The above screenshot shows logs generated by Absynthe. Each log line starts with a time stamp, followed by a session ID, CFG ID, and a log message. At present, the log message is simply a random concatenation of the node ID to which the log message corresponds. A single CFG might participate in multiple sessions, where each session is a different traversal of the CFG. Therefore, we maintain both session ID and CFG ID in the log line.

Directed Cyclic CFG

An example of a more complex CFG, a directed cyclic graph, is shown in the figure below. It expands the tree-like graph illustrated above by:

  1. attaching loops on some of the nodes,
  2. constructing skip-level edges, i.e. edges from a node at level i to a node at level ≥(i + 2), and
  3. optionally, upward edges (not shown here), i.e. edges from a node at level i to a node at level ≤(i - 1).

The identifiers of nodes appearing loops are helpfully prefixed with the identifiers of nodes where these loops start and finish. Moreover, loops could be traversed multiple times in a single behavior, as illustrated in the figure below.

Installation

This package has been developed with Python 3.6.* and depends on scipy 1.2.1. Things might not work with Python 3.7.* or scipy 1.3.*. Therefore, consider creating a virtual environment if your default configuration differs.

The latest release is available on PyPi, simply pip install absynthe. The master branch of this repository will always provide the latest release.

For the latest features not yet released, clone or download the develop branch and then:

# Change dir to absynthe
cd /path/to/absynthe

# Install dependencies
pip install -r requirements.txt

# Install absynthe
pip install .

Usage

It is possible to start using Absynthe with two classes:

  1. any concrete implementation of the abstract GraphBuilder class, which generates CFGs, and
  2. any concrete implementation of the abstract Behavior class, which traverses the CFGs generated above and emits log messages.

For instance, consider the basicLogGeneration method in ./examples/01_generateSimpleBehavior.py:

from absynthe.graph_builder import TreeBuilder
from absynthe.behavior import MonospaceInterleaving


def basicLogGeneration(numRoots: int = 2, numLeaves: int = 4,
                       branching: int = 2, numInnerNodes: int = 16,
                       loggerNodeTypes: str = "SimpleLoggerNode"):
    # Capture all the arguments required by GraphBuilder class
    tree_kwargs = {TreeBuilder.KW_NUM_ROOTS: str(numRoots),
                   TreeBuilder.KW_NUM_LEAVES: str(numLeaves),
                   TreeBuilder.KW_BRANCHING_DEGREE: str(branching),
                   TreeBuilder.KW_NUM_INNER_NODES: str(numInnerNodes),
                   TreeBuilder.KW_SUPPORTED_NODE_TYPES: loggerNodeTypes}

    # Instantiate a concrete GraphBuilder. Note that the
    # generateNewGraph() method of this class returns a
    # new, randomly generated graph that (more or less)
    # satisfies all the parameters provided to the
    # constructor, viz. tree_kwargs in the present case.
    simpleTreeBuilder = TreeBuilder(**tree_kwargs)
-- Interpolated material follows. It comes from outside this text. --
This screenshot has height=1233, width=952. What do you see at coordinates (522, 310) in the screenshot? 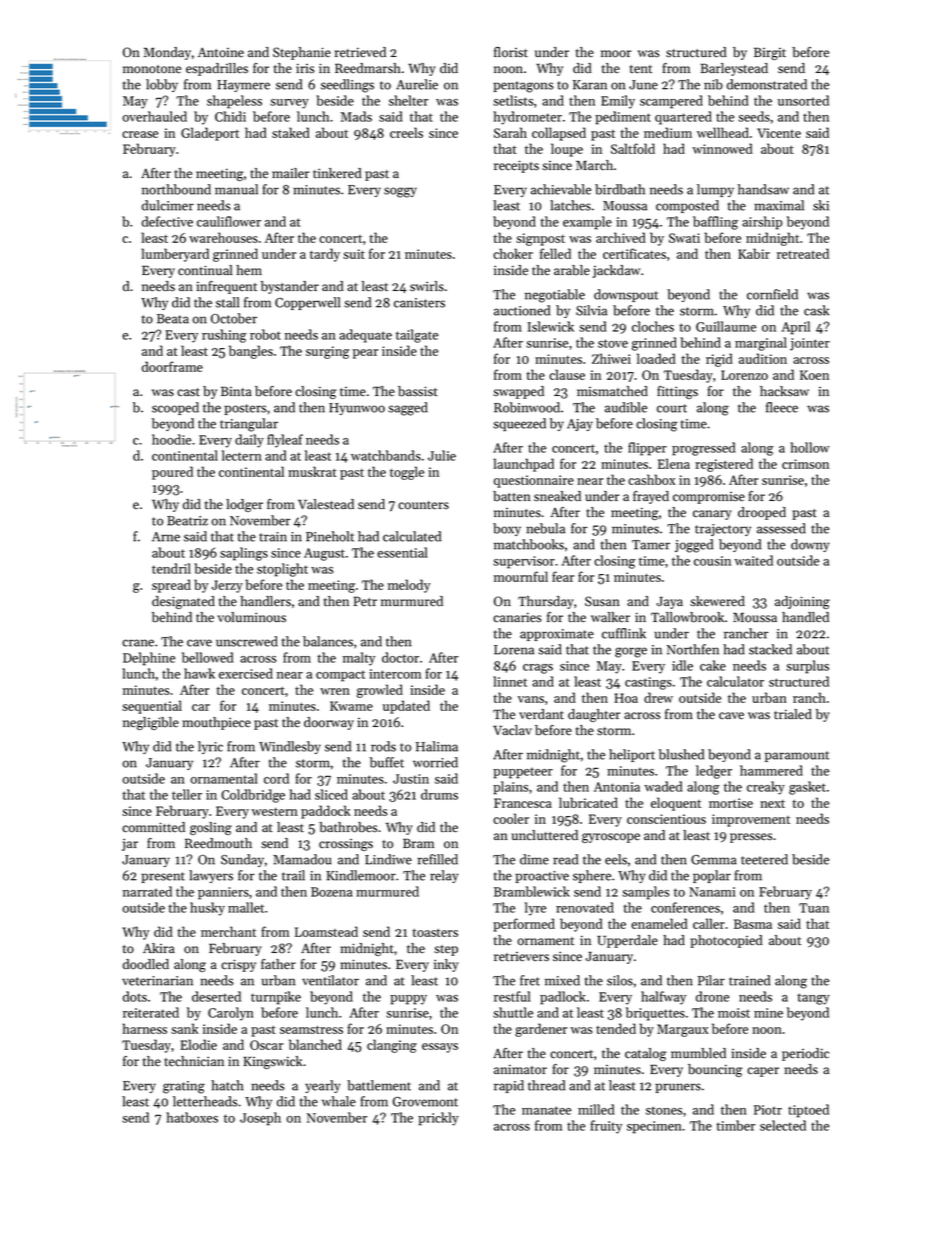
I see `auctioned` at bounding box center [522, 310].
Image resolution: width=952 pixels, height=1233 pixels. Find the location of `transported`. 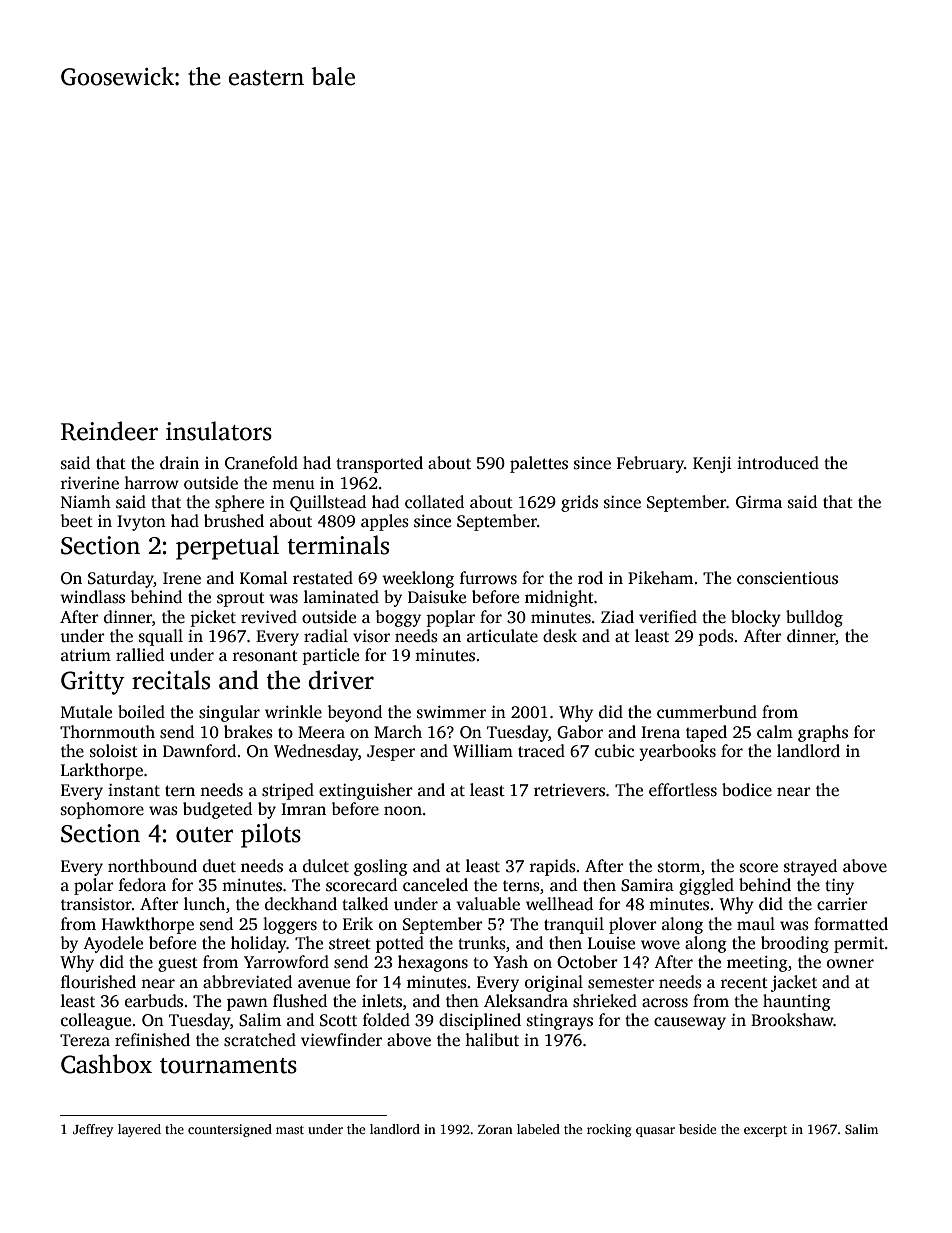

    # Instantiate a concrete behavior generator. Some
    # behavior generators do not print unique session ID
    # for each run, but it's nice to have those.
    wSessionID: bool = True
    exBehavior = MonospaceInterleaving(wSessionID)

    # Add multiple graphs to this behavior generator. The
    # behaviors that it will synthesize would essentially
    # be interleavings of simultaneous traversals of all
    # these graphs.
    exBehavior.addGraph(simpleTreeBuilder.generateNewGraph())
    exBehavior.addGraph(simpleTreeBuilder.generateNewGraph())
    exBehavior.addGraph(simpleTreeBuilder.generateNewGraph())
    exBehavior.addGraph(simpleTreeBuilder.generateNewGraph())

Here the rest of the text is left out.